Excerpt from Hotel News Resource

Delta Variant, Supply Chain Woes, Consumer Spending Are Worries

Bernard Baumohl, chief global economist of The Economic Outlook Group, laid out his forecast for how the U.S. economy will influence hotel industry recovery at The Lodging Conference this week in Phoenix, calling for “a fairly significant slowdown this fall and winter.”

“There are still great concerns about the delta variant spreading,” he said. “In addition, we don’t seem to see the supply chain bottleneck easing up. Third, energy prices are moving up and that’s going to cut into consumer spending. And finally, there’s a basic scarcity of goods — raw materials, intermediate goods and finished products. That will continue to cause prices to move up.”

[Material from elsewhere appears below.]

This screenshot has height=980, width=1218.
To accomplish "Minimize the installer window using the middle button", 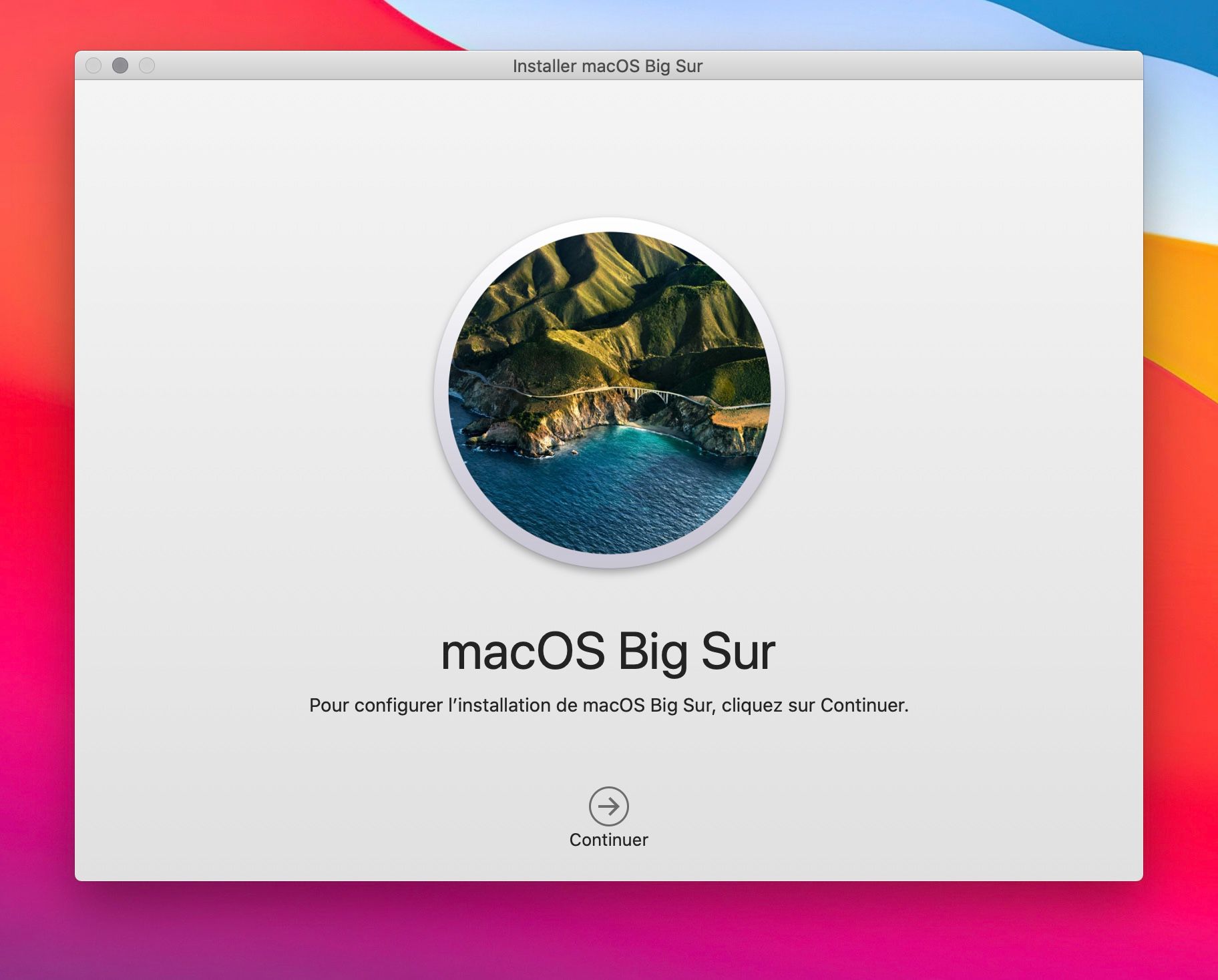I will pos(120,65).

These hits affect most major U.S. and international business sectors, but Baumohl said he is optimistic that a more normalized business and economic cycle will characterize most of 2022 and 2023 “if we can simply look just past this winter and fall,” he said.

One big reason for his optimism are vaccination rates slowly rising in the U.S.

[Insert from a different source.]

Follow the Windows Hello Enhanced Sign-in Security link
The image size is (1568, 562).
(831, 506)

“We’re seeing more people feel more comfortable about going out and going back to work,” he said.

However, the delta variant of COVID-19 still “weighs heavily on employers,” reflected in hiring declines throughout August.

“Leisure and hospitality showed zero new hiring in August, after seven months when we saw hiring in leisure and hospitality average out to 350,000 jobs per month,” he said.